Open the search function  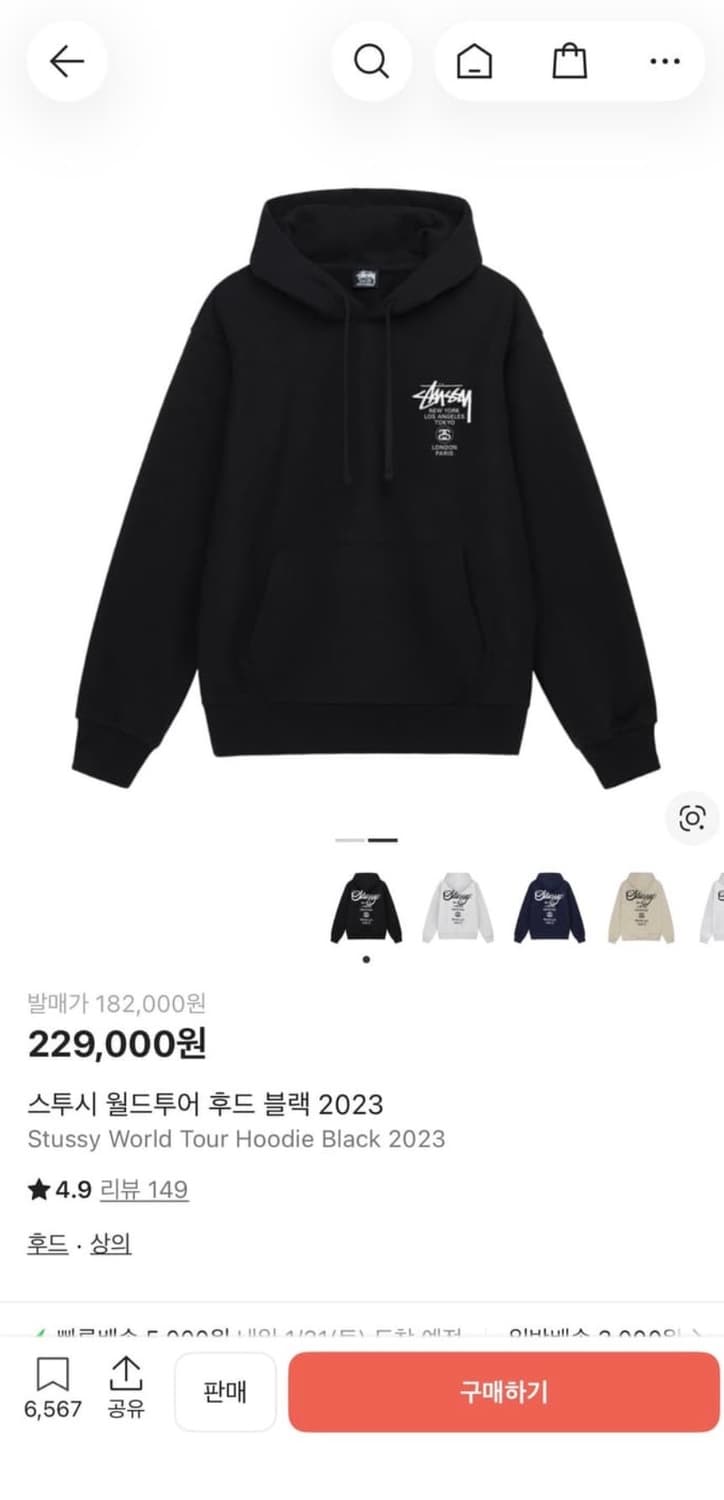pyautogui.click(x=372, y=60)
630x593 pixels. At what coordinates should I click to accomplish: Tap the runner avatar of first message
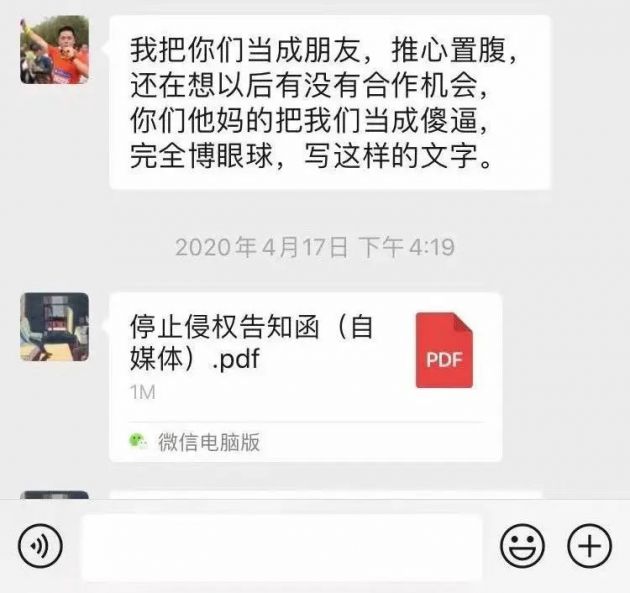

◇ ◇ ◇ ◇ ◇

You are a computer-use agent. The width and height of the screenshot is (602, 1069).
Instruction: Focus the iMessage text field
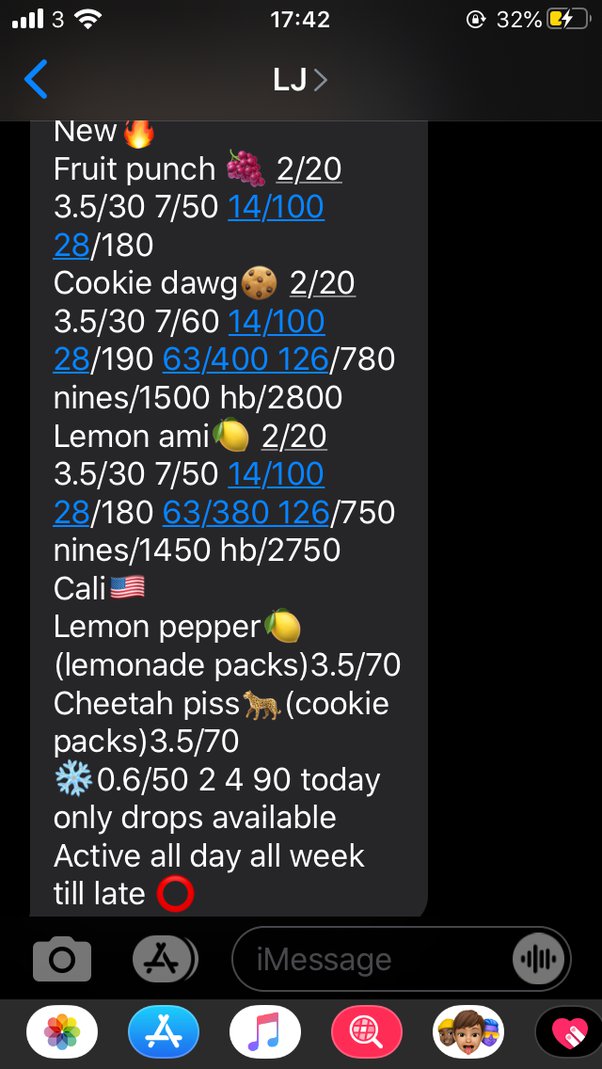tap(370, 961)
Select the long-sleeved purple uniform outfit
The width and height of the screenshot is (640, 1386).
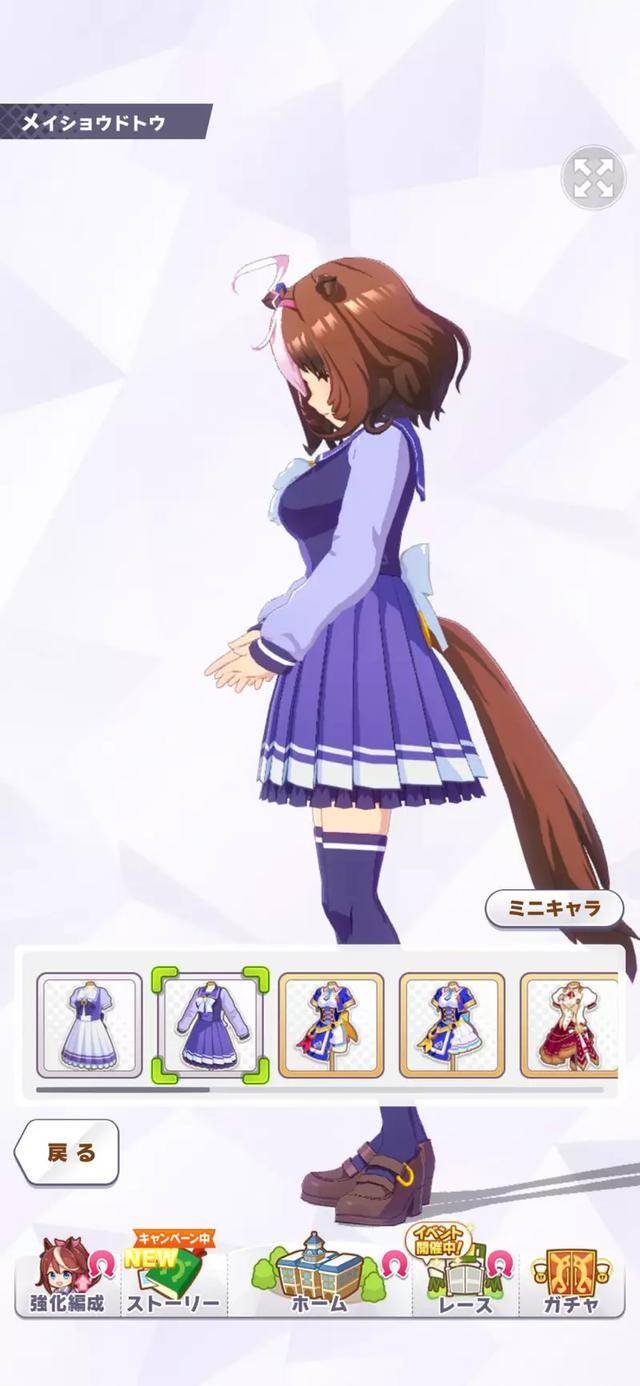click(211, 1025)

◇ ◇ ◇ ◇ ◇

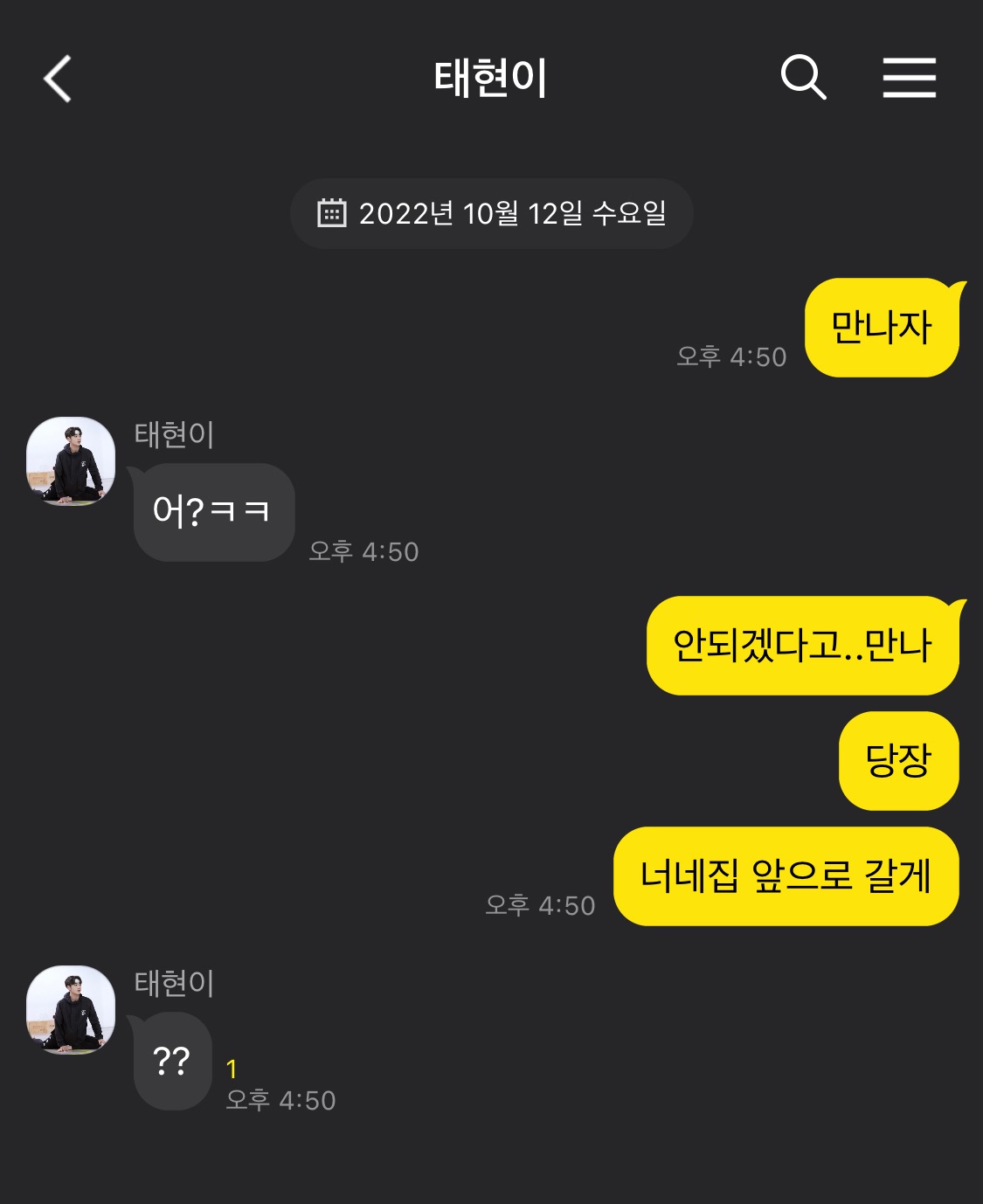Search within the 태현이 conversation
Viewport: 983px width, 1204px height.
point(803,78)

◇ ◇ ◇ ◇ ◇

● **Your task**:
Render the listing as a Markdown table with the columns Row and Listing line. Include only the lines from the one containing "Select the long-sleeved purple uniform outfit" through the one containing "click(211, 1025)", inclusive, and leave out blank lines and the pictures.

● **Exercise result**:
| Row | Listing line |
|---|---|
| 1 | Select the long-sleeved purple uniform outfit |
| 2 | The width and height of the screenshot is (640, 1386). |
| 3 | click(211, 1025) |